> [WHAT TO DO]: In the entries below, begin at the line that has "This screenshot has height=437, width=640.", stop after the line that has "Task: Open the News tab", and output those lines exactly with no pictures.

•••••

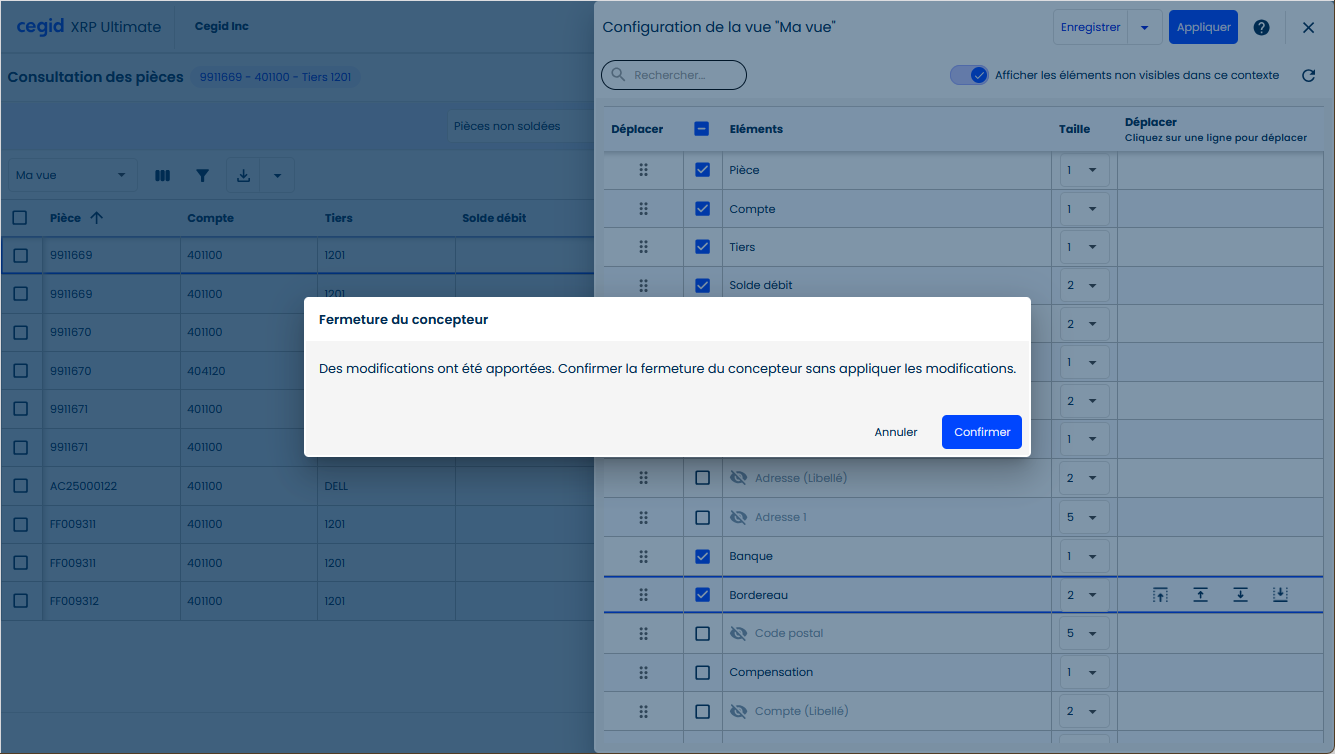Open column configuration icon in grid toolbar
This screenshot has width=1335, height=754.
click(163, 176)
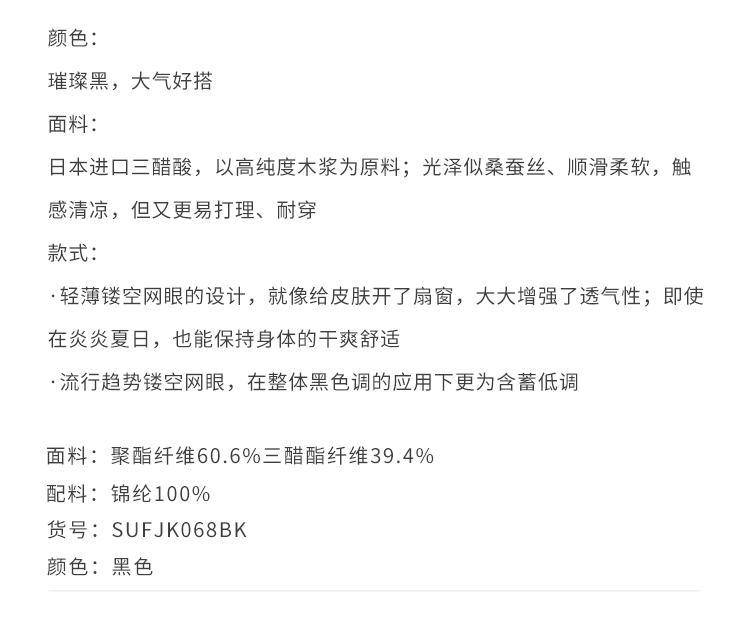750x624 pixels.
Task: Click the 配料 label
Action: click(x=68, y=494)
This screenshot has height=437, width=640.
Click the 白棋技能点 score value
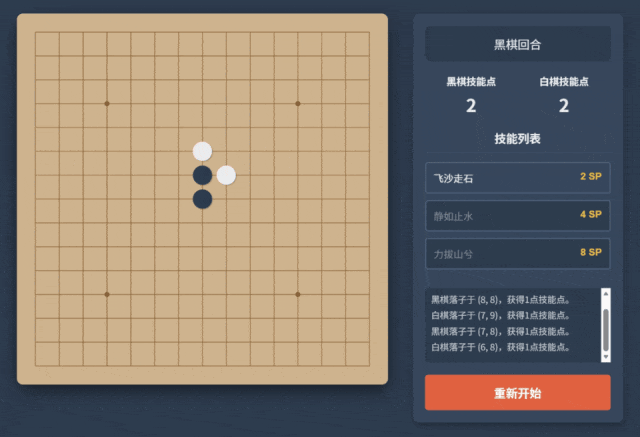click(x=564, y=106)
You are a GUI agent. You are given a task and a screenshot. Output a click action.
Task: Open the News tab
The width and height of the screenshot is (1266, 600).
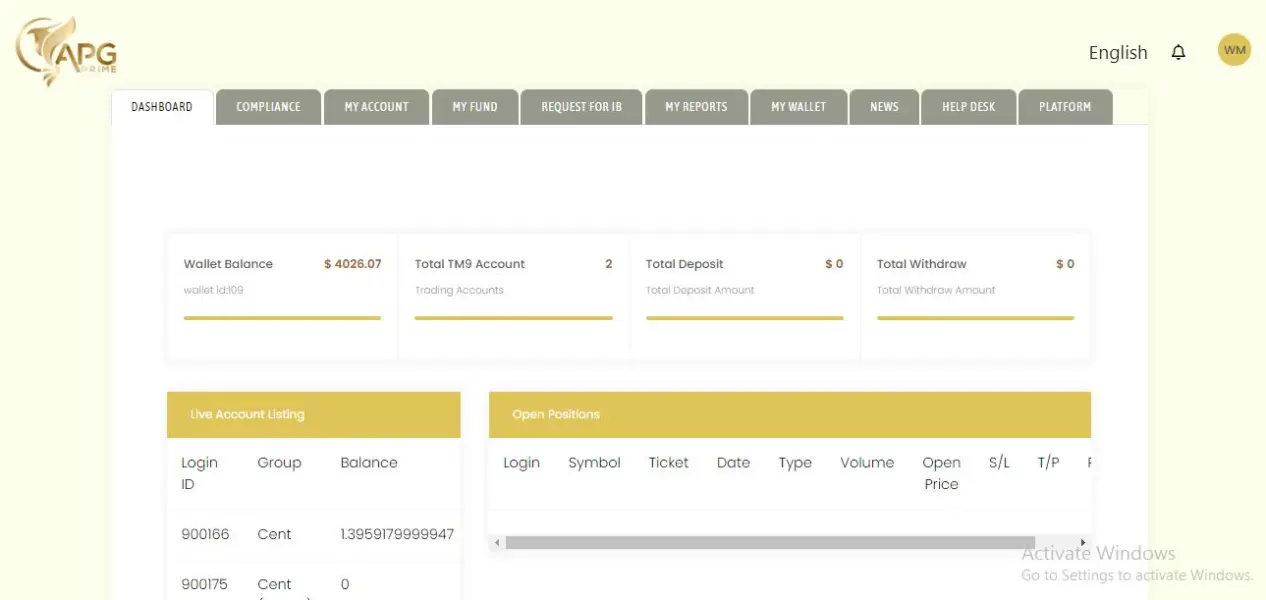click(x=884, y=107)
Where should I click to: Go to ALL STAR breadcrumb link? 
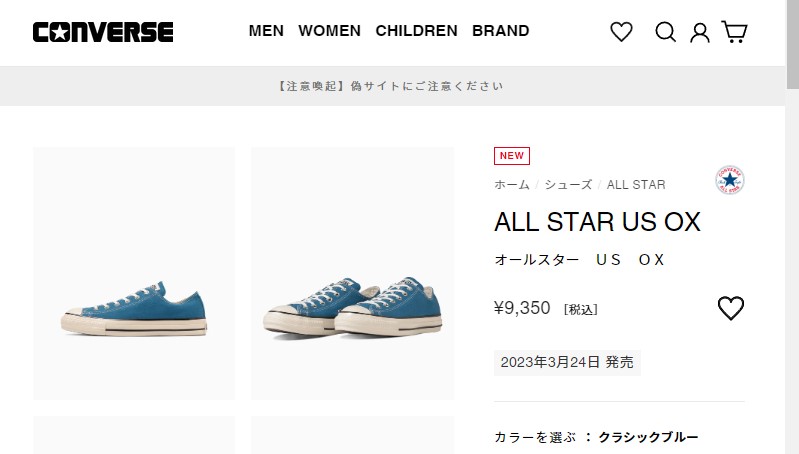point(636,184)
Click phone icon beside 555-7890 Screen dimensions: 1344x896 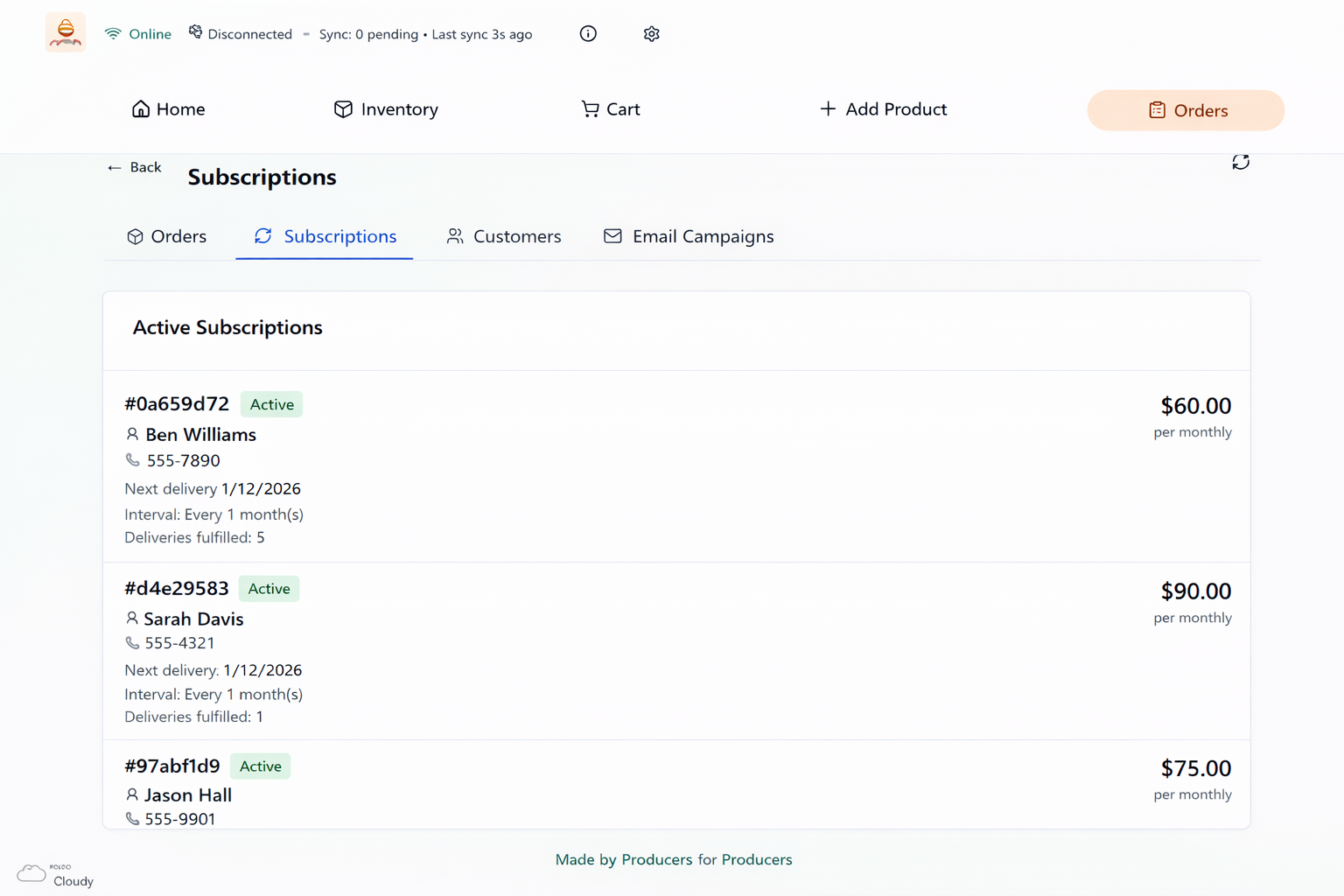(x=133, y=460)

•••••

> [RESPONSE BELOW]:
This screenshot has height=437, width=640.
Click the 白棋技能点 score value
click(x=564, y=106)
You are a GUI agent. You are given a task and a screenshot. Output a click action.
Task: Open the News tab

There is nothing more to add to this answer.